TASK BRIEF –
Copy the records below word for word, leaving out nothing.

Saved entries
-.-.-
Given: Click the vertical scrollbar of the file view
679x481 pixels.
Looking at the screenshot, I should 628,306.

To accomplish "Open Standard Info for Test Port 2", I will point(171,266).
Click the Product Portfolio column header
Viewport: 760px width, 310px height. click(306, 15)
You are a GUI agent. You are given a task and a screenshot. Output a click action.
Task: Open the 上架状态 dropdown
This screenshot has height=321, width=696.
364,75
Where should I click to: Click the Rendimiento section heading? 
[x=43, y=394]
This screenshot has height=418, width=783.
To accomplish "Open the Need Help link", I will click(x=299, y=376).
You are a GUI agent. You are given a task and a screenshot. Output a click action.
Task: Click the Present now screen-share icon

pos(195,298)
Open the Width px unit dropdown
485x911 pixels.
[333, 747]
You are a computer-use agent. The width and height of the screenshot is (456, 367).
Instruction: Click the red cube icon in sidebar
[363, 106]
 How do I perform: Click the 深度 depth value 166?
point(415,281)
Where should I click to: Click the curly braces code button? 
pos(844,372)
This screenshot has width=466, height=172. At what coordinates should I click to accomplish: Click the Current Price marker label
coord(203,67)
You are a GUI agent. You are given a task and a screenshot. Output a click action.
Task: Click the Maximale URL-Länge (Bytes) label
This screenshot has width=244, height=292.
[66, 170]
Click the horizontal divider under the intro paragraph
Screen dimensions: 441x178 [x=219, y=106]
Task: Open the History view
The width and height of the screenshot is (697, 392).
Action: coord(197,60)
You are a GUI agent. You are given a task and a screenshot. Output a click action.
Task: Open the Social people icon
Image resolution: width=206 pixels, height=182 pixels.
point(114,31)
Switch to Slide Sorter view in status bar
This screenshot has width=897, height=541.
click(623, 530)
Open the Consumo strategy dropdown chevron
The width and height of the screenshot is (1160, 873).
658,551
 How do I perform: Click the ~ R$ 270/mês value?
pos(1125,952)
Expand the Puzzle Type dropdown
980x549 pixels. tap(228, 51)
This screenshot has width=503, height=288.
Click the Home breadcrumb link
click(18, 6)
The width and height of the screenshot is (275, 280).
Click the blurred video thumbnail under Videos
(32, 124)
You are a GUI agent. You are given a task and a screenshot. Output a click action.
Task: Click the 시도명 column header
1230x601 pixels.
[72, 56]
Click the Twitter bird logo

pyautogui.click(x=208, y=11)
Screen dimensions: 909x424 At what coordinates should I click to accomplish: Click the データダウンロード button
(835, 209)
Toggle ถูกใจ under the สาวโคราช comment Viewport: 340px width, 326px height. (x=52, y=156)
-.-.-
OUTPUT FOR THIS EXERCISE –
Given: Click the vertical scrollbar of the file view
679x481 pixels.
Looking at the screenshot, I should 628,306.

To accomplish "Open Standard Info for Test Port 2", I will point(171,266).
Click the Product Portfolio column header
Viewport: 760px width, 310px height. click(306, 15)
You are a GUI agent. You are given a task and a screenshot. Output a click action.
Task: Open the 上架状态 dropdown
This screenshot has height=321, width=696.
364,75
Where should I click to: Click the Rendimiento section heading? 
[x=43, y=394]
This screenshot has height=418, width=783.
To accomplish "Open the Need Help link", I will click(x=299, y=376).
You are a GUI agent. You are given a task and a screenshot. Output a click action.
Task: Click the Present now screen-share icon

pos(195,298)
Open the Width px unit dropdown
485x911 pixels.
[333, 747]
You are a computer-use agent. The width and height of the screenshot is (456, 367).
Instruction: Click the red cube icon in sidebar
[363, 106]
 How do I perform: Click the 深度 depth value 166?
point(415,281)
Where should I click to: Click the curly braces code button? 
pos(844,372)
This screenshot has width=466, height=172. At what coordinates should I click to accomplish: Click the Current Price marker label
coord(203,67)
You are a GUI agent. You are given a task and a screenshot. Output a click action.
Task: Click the Maximale URL-Länge (Bytes) label
This screenshot has width=244, height=292.
[66, 170]
Click the horizontal divider under the intro paragraph
Screen dimensions: 441x178 [x=219, y=106]
Task: Open the History view
The width and height of the screenshot is (697, 392).
Action: coord(197,60)
You are a GUI agent. You are given a task and a screenshot. Output a click action.
Task: Open the Social people icon
Image resolution: width=206 pixels, height=182 pixels.
point(114,31)
Switch to Slide Sorter view in status bar
This screenshot has width=897, height=541.
click(623, 530)
Open the Consumo strategy dropdown chevron
The width and height of the screenshot is (1160, 873).
658,551
 How do I perform: Click the ~ R$ 270/mês value?
pos(1125,952)
Expand the Puzzle Type dropdown
980x549 pixels. tap(228, 51)
This screenshot has width=503, height=288.
Click the Home breadcrumb link
click(18, 6)
The width and height of the screenshot is (275, 280).
Click the blurred video thumbnail under Videos
(32, 124)
You are a GUI agent. You are given a task and a screenshot. Output a click action.
Task: Click the 시도명 column header
1230x601 pixels.
[72, 56]
Click the Twitter bird logo

pyautogui.click(x=208, y=11)
Screen dimensions: 909x424 At what coordinates should I click to accomplish: Click the データダウンロード button
(835, 209)
Toggle ถูกใจ under the สาวโคราช comment Viewport: 340px width, 326px height. (x=52, y=156)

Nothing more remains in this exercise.